A Connecticut Yankee
Mark Twain was no fool--- He looked at the records of the past The Dark Ages--- Even without the amenities Of iPhones, computers and tvs. It had indoor plumbing, Was gaslit, a comfortable place. There, in King Arthur's dystopian courts--- For the work is a dystopian Science fiction about time travel--- Men were held in dungeons, Queens killed with impunity, Knights rode around aimlessly And killed one another for profit. The Church censored, and ruled With an iron fist. I read it, and am chilled by it. I read two works of Feudalism; Giving me an idea what it was really like. The cruelty, inhumanity, The callousness, the lawlessness, The gross things people did to one another. Believing in magic and mysticism Which fully believed by the nobility Strewn its luck throughout the kingdom In disastrous chains of misfortune.
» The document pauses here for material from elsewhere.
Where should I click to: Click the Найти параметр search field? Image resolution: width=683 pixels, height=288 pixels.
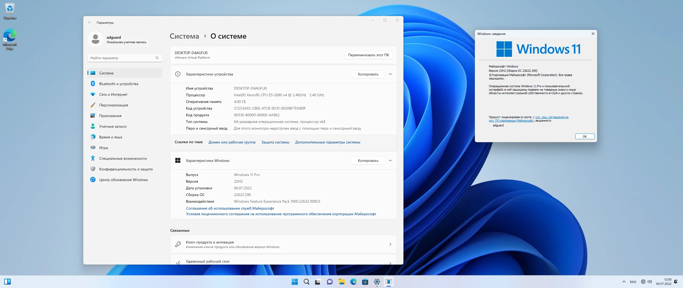click(x=123, y=58)
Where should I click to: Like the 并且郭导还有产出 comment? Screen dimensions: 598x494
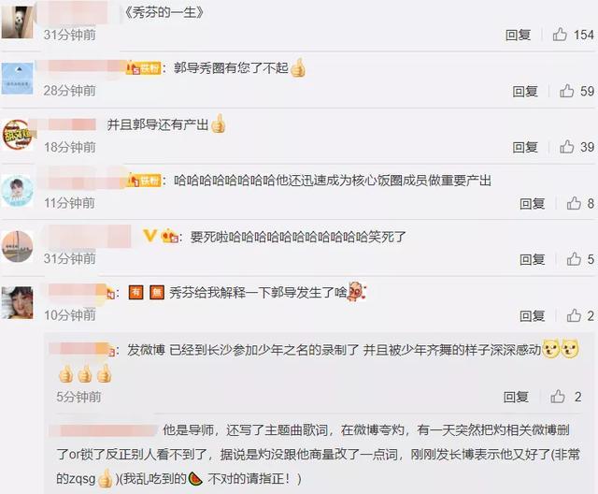click(x=566, y=147)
I've seen all I want to see of Feudalism. Let kings be antiquated, Capitalism flourish And let the poor be fed by their own work. As socialism in practice Is just Feudalism disguised.
Monseigneur
A Tale of Two Cities, The dystopian nightmare... Monseigneur kills while he drives His carriage, and doesn't flinch. Men in lower social class Were considered expendable By those in higher social class. Lawless, unaccountable... A little baby was his victim. It took me a while to understand The story. I didn't like Dickens at first. Now, I see a tapestry of the time before times. Poor flooding the street to drink a filthy flagon of wine, Prisons where men sit in solitary confinement, Marquises murdering maliciously like mountebanks. There is no great past--- And there is no great future--- There is only now. Let us not spoil it with our greed...
Guangwu
They changed Guangwu before my very eyes. I have documented proof, if only for myself. Christ was crucified in 31AD, and the darkening was Not a solar eclipse. Someone is literally changing The facts as we speak. Google literally said According to yesterday's date, 5/4/22 "A solar eclipse on Passover Would have been impossible." End quote. Do we now change astronomy to sate the world's delusions?